What you are asked to do →
Repeat the listing verbatim, from the line containing "Locate an element" through the line containing "caption-4: IAVF = 4%", both lines included.

Supplied material →
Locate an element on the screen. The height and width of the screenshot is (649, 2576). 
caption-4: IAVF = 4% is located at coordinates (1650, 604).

==

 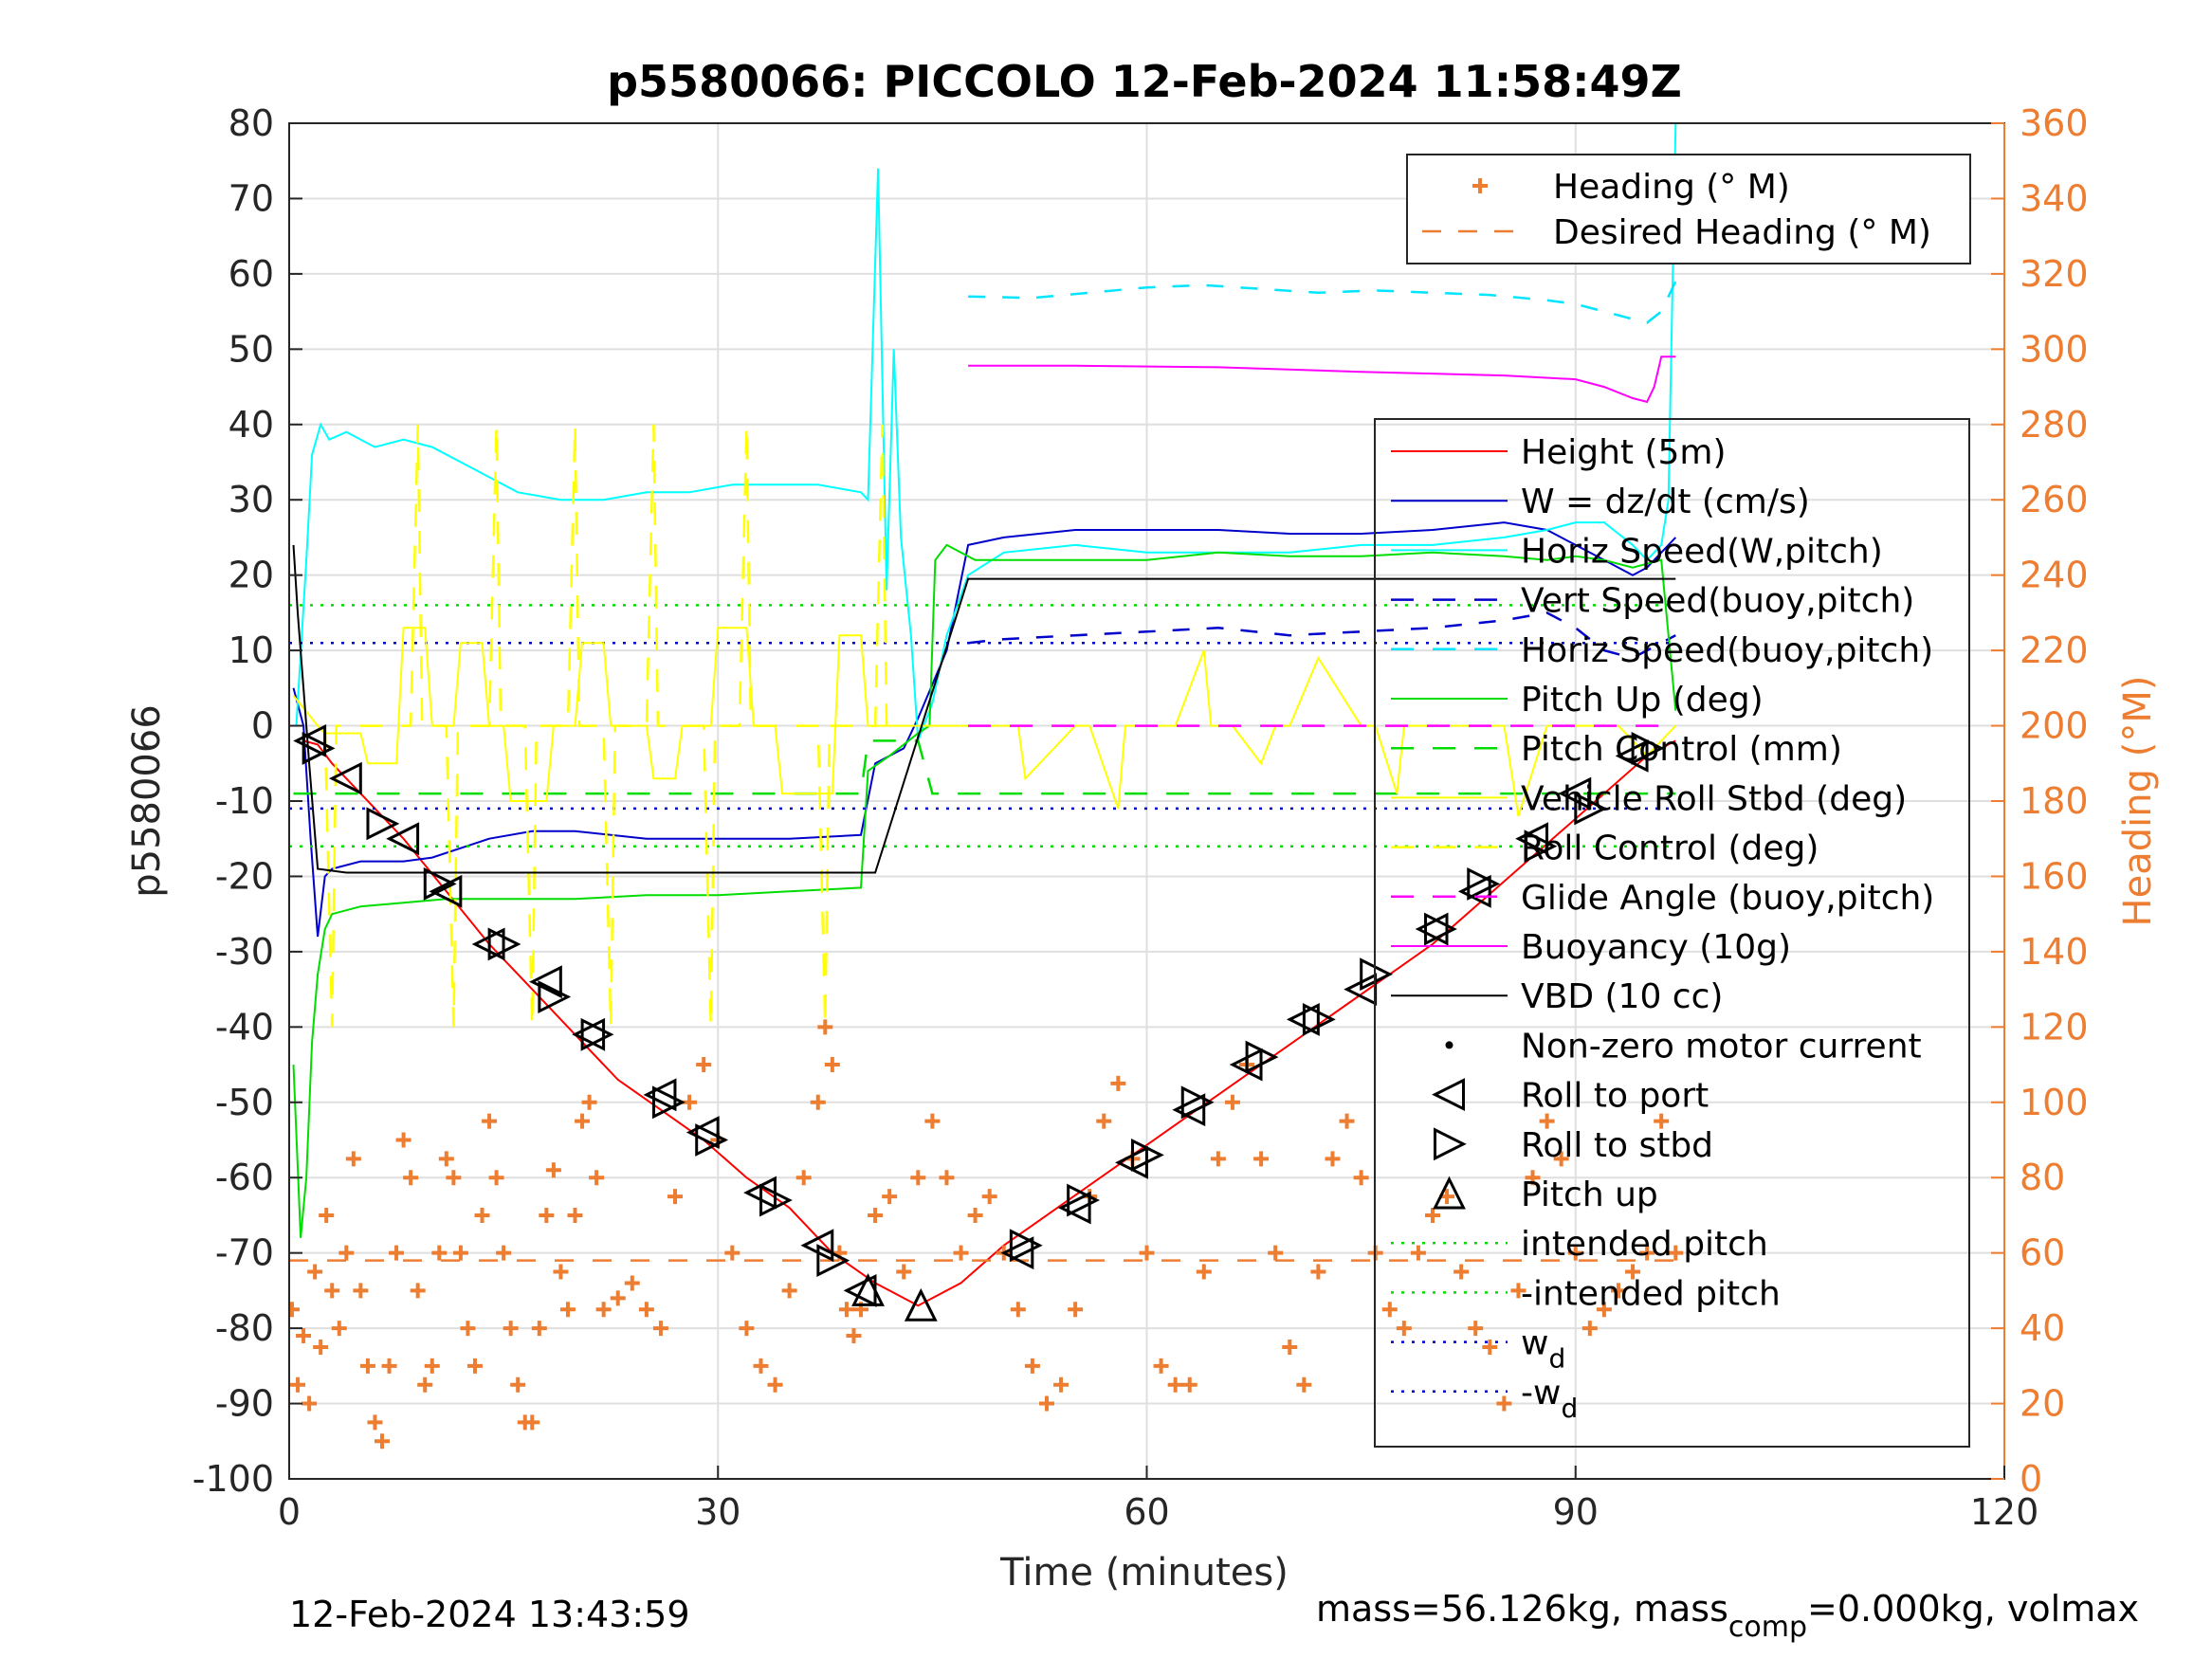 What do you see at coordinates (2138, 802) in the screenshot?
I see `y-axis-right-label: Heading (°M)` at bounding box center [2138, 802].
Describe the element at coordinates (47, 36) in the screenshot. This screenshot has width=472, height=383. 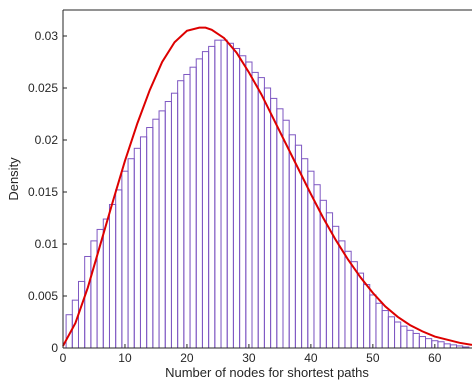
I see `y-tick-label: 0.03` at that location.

Problem solution →
Locate an element on the screen. The height and width of the screenshot is (649, 2576). 
caption-4: IAVF = 4% is located at coordinates (1650, 604).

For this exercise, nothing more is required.